**Task instructions**
**a.** In the text on Anatoli Maslyonkin, which club did he play for from 1954 to 1963?
**b.** Write the next part of the text on Anatoli Maslyonkin, continuing after its last sentence.

++++ Text

Anatoli Maslyonkin

Personal information
- Full name: Anatoli Yevstigneyevich Maslyonkin
- Date of birth: June 29, 1930
- Place of birth: Moscow, USSR
- Date of death: May 16, 1988 (aged 57)
- Place of death: Moscow, USSR
- Height: 1.78 m (5 ft 10 in)
- Positions: Defender; midfielder;

Senior career*
- Years: Team / Apps / (Gls)
- 1954–1963: FC Spartak Moscow / 216 / (8)
- 1964–1966: FC Shinnik Yaroslavl / 89 / (0)
- Total:  / 305 / (8)

International career
- 1955–1962: USSR / 33 / (1)

Medal record
Representing Soviet Union
Association football at Summer Olympics
| Gold medal – first place | 1956 Melbourne |  |
UEFA European Championship
| Winner | 1960 France |  |

= Anatoli Maslyonkin =

Russian footballer

Anatoli Yevstigneyevich Maslyonkin (Анатолий Евстигнеевич Маслёнкин; June 29, 1930 – May 16, 1988) was a Soviet Russian footballer.

++++++++
++++ Source data

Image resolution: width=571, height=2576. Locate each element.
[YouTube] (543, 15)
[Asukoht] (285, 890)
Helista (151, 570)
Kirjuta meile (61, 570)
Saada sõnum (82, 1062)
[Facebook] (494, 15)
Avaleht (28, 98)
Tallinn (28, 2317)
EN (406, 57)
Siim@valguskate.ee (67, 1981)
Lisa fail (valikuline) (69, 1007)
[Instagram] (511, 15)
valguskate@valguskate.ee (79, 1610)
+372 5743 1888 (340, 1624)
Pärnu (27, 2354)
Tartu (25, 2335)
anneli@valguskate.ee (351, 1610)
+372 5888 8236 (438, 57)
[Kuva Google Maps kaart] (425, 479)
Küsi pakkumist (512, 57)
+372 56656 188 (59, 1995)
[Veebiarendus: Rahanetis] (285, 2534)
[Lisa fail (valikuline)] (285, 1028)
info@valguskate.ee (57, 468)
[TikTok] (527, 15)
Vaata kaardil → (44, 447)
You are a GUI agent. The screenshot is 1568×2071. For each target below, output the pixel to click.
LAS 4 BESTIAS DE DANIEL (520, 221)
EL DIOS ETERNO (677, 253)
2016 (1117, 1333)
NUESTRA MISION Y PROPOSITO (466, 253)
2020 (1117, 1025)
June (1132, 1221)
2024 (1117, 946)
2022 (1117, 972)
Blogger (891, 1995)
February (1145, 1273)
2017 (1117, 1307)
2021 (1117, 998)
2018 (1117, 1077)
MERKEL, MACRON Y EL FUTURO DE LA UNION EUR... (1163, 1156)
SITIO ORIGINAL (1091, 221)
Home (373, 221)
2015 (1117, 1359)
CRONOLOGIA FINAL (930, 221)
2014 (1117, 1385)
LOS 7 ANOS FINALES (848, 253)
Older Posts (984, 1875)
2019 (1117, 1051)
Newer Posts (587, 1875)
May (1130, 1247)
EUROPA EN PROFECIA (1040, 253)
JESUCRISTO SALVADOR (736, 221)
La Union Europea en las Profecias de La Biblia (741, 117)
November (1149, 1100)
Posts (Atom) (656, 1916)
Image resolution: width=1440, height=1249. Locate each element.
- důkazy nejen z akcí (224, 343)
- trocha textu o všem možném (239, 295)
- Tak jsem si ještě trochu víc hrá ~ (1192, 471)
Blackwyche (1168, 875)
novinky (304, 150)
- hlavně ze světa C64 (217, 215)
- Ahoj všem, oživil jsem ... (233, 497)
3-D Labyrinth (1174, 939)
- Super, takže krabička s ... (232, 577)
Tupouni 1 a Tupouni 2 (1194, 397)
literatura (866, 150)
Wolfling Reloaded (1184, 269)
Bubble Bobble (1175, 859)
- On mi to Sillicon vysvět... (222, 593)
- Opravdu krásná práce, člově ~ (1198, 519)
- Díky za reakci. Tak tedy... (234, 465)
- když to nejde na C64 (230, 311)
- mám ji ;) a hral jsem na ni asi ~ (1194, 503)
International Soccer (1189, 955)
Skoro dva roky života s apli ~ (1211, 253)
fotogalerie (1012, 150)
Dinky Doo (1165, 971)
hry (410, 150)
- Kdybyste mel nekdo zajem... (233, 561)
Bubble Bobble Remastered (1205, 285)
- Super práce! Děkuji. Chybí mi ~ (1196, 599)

++++++++

**Your responses**
**a.** FC Spartak Moscow

**b.**
==Honours==
- Soviet Top League winner: 1956, 1958, 1962.
- Soviet Cup winner: 1958.

==International career==
He earned 33 caps for the USSR national football team, and participated in two World Cups, as well as the first ever European Nations' Cup in 1960, where the Soviets were champions. He also won a gold medal in Football at the 1956 Summer Olympics.